▶ Task instructions:
Copy every line of the records that includes the word "will".

▶ Records for processing:

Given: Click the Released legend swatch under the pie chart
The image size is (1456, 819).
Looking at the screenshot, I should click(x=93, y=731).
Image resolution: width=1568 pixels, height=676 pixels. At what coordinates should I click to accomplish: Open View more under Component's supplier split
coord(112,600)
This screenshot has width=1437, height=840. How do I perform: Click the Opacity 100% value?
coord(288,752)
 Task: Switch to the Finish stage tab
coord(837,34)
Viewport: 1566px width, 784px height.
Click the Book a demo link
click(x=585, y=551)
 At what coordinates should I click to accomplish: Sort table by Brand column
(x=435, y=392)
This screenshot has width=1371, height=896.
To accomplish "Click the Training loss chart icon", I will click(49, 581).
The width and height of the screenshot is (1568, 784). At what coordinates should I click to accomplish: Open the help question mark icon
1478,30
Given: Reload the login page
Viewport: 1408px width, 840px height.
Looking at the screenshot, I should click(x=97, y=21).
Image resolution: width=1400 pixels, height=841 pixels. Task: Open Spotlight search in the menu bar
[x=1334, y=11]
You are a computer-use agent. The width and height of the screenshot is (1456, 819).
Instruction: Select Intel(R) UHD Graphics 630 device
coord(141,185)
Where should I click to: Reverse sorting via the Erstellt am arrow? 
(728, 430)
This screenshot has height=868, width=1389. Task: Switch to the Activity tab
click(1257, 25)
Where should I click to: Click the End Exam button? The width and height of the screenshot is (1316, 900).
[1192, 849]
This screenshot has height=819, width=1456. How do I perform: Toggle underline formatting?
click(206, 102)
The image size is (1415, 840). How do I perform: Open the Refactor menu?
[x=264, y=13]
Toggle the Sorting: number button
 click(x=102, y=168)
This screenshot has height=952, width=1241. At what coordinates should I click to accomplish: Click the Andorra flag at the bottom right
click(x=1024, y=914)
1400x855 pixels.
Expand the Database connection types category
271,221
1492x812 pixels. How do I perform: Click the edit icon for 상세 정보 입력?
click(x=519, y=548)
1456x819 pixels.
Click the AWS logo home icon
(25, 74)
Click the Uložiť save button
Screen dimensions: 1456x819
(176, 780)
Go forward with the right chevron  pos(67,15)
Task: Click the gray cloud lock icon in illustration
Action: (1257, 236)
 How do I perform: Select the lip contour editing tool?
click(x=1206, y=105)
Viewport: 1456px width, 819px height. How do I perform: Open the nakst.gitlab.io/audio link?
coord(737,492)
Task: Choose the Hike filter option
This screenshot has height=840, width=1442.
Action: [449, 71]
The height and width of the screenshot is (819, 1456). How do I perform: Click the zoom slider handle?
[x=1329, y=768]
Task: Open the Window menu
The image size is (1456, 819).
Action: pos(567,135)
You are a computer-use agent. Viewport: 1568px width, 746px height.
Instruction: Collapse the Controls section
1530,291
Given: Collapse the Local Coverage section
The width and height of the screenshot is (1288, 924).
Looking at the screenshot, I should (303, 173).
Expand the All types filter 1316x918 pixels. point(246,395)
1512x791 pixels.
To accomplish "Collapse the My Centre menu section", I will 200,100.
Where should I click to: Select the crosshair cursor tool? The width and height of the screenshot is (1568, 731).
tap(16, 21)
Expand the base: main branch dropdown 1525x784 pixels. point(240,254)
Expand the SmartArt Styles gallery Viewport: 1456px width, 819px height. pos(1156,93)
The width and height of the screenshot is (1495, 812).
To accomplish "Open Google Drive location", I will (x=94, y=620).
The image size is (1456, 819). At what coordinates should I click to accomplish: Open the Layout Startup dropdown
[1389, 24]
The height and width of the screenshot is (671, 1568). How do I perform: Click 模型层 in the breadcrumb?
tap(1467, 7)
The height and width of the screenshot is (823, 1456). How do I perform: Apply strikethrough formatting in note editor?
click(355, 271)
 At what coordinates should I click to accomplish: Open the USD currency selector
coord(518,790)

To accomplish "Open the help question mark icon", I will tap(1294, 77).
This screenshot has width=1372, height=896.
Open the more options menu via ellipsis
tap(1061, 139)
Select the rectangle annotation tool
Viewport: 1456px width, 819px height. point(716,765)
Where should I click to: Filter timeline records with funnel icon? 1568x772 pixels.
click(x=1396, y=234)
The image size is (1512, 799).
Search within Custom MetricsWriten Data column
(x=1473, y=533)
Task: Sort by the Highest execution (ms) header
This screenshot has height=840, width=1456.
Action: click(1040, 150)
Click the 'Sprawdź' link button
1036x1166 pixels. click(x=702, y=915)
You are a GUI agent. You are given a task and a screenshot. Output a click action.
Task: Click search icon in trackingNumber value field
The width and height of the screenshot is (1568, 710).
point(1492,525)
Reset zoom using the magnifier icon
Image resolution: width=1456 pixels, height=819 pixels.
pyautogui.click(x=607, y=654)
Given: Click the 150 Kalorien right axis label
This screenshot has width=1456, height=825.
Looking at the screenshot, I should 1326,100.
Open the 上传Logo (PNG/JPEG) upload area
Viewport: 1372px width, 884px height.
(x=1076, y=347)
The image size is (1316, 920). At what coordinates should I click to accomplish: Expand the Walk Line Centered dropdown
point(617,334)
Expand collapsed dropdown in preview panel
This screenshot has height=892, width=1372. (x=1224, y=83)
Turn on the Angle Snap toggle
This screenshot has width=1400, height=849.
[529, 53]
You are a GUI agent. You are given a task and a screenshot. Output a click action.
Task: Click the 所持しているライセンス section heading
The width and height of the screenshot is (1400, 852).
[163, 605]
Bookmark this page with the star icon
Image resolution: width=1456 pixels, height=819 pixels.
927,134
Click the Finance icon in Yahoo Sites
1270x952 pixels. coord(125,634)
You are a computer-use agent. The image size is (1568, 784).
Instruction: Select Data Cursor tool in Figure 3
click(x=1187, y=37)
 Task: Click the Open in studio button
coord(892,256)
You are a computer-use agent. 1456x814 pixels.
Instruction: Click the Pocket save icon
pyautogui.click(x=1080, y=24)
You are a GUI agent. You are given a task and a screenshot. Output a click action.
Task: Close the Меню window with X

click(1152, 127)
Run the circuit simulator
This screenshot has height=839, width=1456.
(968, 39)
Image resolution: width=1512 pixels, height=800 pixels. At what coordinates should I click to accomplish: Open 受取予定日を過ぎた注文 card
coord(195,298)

▶ Result of the exercise:
To accomplish "Click the Training loss chart icon", I will click(49, 581).
To accomplish "Collapse the My Centre menu section", I will 200,100.
To accomplish "Open Google Drive location", I will (x=94, y=620).
To accomplish "Open the help question mark icon", I will tap(1294, 77).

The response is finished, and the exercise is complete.